Pointing records for text and elements:
§ §

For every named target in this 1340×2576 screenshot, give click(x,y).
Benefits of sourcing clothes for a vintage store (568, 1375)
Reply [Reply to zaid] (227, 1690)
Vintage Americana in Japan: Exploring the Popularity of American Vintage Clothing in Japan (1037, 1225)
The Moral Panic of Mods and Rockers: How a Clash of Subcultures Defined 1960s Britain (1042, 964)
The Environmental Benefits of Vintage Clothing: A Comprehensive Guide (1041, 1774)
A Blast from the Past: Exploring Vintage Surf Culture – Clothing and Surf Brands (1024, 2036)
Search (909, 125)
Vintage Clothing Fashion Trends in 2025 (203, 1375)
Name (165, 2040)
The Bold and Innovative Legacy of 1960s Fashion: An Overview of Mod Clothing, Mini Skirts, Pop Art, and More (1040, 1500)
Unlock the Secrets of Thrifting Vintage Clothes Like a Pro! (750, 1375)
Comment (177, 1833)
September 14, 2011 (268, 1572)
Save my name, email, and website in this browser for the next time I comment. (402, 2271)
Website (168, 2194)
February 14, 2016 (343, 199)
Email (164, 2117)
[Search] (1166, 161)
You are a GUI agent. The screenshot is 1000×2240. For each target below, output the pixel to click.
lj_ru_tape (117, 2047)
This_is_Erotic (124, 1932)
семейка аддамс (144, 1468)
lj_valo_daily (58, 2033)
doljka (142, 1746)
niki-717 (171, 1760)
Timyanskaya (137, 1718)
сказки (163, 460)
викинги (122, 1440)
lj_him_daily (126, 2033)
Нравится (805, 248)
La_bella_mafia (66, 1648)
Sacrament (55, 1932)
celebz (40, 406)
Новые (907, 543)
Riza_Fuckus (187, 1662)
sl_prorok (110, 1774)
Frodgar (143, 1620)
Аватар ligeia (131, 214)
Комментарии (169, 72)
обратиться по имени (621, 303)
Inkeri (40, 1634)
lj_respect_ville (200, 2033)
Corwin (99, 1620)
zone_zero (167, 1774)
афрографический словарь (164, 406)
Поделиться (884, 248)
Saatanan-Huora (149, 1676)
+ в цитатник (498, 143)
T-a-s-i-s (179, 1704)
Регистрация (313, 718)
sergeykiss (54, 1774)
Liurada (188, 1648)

§ §

# TASK TO COMPLETE
Reproduce all of the material above, substituting "Find" for every occurrence of "Search" and leaving everything else untouched.

# FINISHED ANSWER
For every named target in this 1340×2576 screenshot, give click(x,y).
Benefits of sourcing clothes for a vintage store (568, 1375)
Reply [Reply to zaid] (227, 1690)
Vintage Americana in Japan: Exploring the Popularity of American Vintage Clothing in Japan (1037, 1225)
The Moral Panic of Mods and Rockers: How a Clash of Subcultures Defined 1960s Britain (1042, 964)
The Environmental Benefits of Vintage Clothing: A Comprehensive Guide (1041, 1774)
A Blast from the Past: Exploring Vintage Surf Culture – Clothing and Surf Brands (1024, 2036)
Find (909, 125)
Vintage Clothing Fashion Trends in 2025 (203, 1375)
Name (165, 2040)
The Bold and Innovative Legacy of 1960s Fashion: An Overview of Mod Clothing, Mini Skirts, Pop Art, and More (1040, 1500)
Unlock the Secrets of Thrifting Vintage Clothes Like a Pro! (750, 1375)
Comment (177, 1833)
September 14, 2011 (268, 1572)
Save my name, email, and website in this browser for the next time I comment. (402, 2271)
Website (168, 2194)
February 14, 2016 (343, 199)
Email (164, 2117)
[Find] (1166, 161)
You are a GUI agent. The screenshot is 1000×2240. For each target below, output the pixel to click.
lj_ru_tape (117, 2047)
This_is_Erotic (124, 1932)
семейка аддамс (144, 1468)
lj_valo_daily (58, 2033)
doljka (142, 1746)
niki-717 (171, 1760)
Timyanskaya (137, 1718)
сказки (163, 460)
викинги (122, 1440)
lj_him_daily (126, 2033)
Нравится (805, 248)
La_bella_mafia (66, 1648)
Sacrament (55, 1932)
celebz (40, 406)
Новые (907, 543)
Riza_Fuckus (187, 1662)
sl_prorok (110, 1774)
Frodgar (143, 1620)
Аватар ligeia (131, 214)
Комментарии (169, 72)
обратиться по имени (621, 303)
Inkeri (40, 1634)
lj_respect_ville (200, 2033)
Corwin (99, 1620)
zone_zero (167, 1774)
афрографический словарь (164, 406)
Поделиться (884, 248)
Saatanan-Huora (149, 1676)
+ в цитатник (498, 143)
T-a-s-i-s (179, 1704)
Регистрация (313, 718)
sergeykiss (54, 1774)
Liurada (188, 1648)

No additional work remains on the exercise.